++++ Data for this exercise ++++

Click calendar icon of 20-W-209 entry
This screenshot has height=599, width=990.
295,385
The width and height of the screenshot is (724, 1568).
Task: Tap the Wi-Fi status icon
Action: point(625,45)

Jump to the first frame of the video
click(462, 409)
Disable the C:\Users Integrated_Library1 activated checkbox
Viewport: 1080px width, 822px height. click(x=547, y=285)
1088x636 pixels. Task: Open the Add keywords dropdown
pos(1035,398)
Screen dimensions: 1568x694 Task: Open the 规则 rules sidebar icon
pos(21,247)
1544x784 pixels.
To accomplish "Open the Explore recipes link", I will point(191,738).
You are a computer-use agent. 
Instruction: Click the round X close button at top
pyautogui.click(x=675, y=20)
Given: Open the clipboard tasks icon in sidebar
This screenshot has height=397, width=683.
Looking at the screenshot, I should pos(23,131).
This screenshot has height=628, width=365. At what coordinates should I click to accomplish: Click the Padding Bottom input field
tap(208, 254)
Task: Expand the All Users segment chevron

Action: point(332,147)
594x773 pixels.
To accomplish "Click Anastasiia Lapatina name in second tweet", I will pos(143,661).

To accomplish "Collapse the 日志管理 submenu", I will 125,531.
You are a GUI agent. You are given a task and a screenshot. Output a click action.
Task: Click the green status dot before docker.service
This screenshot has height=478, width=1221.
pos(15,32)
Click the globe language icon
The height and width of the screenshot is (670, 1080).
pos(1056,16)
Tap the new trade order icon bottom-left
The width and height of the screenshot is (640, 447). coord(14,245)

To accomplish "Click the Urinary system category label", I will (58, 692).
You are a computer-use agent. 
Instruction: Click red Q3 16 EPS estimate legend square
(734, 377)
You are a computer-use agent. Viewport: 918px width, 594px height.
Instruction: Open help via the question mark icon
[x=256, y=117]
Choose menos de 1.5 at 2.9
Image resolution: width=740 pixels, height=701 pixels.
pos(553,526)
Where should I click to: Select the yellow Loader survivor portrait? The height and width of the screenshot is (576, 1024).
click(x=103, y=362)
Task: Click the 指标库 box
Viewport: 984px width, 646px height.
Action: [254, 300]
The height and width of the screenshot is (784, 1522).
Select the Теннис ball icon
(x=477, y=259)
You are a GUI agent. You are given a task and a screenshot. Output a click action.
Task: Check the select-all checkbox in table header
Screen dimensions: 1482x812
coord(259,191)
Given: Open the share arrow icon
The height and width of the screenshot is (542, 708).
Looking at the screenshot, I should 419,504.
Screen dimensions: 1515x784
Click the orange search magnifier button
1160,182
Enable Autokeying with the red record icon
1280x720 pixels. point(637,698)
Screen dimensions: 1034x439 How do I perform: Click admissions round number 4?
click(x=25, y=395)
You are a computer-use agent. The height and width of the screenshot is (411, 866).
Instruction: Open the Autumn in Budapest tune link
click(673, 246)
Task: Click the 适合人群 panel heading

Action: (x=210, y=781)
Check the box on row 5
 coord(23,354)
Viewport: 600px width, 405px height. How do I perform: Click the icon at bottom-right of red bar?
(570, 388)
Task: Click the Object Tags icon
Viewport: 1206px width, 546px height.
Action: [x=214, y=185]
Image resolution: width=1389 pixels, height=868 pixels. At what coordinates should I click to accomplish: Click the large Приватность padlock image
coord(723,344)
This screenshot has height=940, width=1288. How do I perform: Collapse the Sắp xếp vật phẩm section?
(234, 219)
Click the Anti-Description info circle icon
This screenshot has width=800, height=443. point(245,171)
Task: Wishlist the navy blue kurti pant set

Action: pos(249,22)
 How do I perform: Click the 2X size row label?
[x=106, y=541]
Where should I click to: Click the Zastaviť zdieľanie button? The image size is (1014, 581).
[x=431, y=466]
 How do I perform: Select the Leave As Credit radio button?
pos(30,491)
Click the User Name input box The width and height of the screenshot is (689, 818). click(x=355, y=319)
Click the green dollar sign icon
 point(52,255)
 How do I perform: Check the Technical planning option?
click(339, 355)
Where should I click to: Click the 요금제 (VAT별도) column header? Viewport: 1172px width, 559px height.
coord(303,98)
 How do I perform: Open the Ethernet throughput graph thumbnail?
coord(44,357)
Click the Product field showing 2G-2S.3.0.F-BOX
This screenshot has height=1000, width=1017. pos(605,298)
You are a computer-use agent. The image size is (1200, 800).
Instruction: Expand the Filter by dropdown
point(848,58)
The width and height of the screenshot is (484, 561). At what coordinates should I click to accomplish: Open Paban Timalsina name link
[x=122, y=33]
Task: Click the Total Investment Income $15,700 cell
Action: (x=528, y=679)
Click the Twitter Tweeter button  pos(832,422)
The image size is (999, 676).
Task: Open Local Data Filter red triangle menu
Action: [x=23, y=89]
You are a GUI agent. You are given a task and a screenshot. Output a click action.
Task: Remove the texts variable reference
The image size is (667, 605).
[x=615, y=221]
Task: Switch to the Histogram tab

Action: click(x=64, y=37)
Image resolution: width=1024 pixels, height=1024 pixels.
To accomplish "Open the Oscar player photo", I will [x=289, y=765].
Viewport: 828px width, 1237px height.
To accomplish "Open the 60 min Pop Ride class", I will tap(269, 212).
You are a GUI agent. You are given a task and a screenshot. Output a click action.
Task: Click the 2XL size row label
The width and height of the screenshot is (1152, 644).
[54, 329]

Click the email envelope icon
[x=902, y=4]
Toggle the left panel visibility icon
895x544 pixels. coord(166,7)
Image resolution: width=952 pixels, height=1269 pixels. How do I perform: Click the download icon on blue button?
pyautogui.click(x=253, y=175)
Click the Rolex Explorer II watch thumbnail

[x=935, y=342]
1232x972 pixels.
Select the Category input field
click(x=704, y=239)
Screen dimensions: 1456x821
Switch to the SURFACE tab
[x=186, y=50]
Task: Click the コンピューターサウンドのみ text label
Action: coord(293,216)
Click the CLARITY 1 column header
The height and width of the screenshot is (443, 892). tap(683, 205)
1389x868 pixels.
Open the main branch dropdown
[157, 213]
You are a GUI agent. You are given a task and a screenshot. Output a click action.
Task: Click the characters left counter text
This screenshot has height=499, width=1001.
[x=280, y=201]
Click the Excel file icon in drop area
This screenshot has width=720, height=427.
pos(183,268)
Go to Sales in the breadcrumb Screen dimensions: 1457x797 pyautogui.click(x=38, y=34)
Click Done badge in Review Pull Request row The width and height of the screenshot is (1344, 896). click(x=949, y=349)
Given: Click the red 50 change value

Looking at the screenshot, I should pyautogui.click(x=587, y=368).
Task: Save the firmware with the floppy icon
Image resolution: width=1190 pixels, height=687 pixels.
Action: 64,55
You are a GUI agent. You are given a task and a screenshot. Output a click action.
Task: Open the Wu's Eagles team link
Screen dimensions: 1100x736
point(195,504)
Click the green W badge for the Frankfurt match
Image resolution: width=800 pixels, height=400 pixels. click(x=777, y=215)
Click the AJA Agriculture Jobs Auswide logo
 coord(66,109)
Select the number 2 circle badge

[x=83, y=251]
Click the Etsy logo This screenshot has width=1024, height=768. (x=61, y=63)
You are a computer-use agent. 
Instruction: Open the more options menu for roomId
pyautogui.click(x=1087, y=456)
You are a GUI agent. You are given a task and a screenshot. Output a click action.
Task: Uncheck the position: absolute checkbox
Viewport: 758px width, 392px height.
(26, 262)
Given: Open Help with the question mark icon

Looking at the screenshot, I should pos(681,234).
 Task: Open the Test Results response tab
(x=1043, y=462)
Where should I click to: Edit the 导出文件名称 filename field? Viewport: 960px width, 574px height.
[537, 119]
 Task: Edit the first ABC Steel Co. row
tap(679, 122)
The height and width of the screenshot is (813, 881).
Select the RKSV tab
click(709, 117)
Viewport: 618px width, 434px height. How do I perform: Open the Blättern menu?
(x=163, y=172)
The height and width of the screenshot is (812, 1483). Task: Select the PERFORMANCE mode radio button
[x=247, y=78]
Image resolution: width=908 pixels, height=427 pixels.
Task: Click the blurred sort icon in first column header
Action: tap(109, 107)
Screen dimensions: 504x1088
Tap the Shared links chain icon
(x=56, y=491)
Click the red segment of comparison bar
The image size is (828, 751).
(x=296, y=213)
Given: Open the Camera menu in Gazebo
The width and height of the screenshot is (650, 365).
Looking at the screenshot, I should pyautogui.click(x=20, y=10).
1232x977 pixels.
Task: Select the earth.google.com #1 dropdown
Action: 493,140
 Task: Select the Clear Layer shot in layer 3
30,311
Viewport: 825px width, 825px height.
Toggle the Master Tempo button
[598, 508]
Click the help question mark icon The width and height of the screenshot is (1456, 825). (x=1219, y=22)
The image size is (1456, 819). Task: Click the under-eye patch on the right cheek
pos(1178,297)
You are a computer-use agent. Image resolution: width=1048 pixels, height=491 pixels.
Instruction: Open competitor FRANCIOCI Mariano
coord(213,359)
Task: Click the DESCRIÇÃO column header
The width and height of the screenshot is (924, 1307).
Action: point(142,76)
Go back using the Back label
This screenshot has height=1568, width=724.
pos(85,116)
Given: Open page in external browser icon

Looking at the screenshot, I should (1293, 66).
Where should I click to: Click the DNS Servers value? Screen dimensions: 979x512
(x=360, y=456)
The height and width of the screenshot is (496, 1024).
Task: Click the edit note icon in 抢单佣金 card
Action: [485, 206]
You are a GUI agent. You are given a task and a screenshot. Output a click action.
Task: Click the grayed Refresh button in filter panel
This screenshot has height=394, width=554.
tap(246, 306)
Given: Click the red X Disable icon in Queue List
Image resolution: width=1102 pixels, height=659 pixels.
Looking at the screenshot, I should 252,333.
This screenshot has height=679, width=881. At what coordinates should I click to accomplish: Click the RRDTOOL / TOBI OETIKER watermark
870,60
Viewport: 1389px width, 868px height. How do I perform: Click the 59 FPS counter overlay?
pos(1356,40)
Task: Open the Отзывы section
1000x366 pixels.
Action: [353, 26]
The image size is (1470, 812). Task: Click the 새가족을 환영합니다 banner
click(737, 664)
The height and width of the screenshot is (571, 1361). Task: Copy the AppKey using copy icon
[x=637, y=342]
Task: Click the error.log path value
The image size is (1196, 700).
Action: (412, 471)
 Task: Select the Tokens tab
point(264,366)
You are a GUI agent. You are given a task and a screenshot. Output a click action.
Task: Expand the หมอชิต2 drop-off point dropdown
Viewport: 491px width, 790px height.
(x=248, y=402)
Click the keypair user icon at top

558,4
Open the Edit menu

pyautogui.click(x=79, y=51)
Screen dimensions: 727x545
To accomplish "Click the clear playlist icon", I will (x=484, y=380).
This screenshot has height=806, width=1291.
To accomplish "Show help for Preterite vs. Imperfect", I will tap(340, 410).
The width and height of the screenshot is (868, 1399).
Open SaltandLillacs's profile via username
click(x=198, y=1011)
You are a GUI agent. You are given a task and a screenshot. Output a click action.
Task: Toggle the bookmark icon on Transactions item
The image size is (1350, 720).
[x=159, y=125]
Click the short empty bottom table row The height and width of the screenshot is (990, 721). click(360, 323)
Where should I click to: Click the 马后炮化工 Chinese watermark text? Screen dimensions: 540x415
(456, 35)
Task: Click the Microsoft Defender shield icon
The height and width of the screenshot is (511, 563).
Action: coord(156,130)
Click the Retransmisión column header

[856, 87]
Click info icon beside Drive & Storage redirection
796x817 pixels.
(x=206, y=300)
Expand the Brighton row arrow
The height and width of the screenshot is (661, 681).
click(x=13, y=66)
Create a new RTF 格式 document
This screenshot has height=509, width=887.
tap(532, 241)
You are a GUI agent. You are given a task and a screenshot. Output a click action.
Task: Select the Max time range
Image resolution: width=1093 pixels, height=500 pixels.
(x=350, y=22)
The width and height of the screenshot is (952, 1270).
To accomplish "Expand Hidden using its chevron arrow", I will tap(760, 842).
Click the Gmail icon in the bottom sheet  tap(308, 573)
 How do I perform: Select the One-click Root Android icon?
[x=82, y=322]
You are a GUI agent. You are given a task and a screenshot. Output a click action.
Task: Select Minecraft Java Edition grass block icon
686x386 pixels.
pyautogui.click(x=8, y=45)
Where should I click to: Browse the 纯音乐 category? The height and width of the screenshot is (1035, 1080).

++++

▶ About this task: Can you quote exactly the lines from the one containing "686x386 pixels." through the last line of the records above, and nothing else?

▶ Response box:
686x386 pixels.
pyautogui.click(x=8, y=45)
Where should I click to: Browse the 纯音乐 category? The height and width of the screenshot is (1035, 1080).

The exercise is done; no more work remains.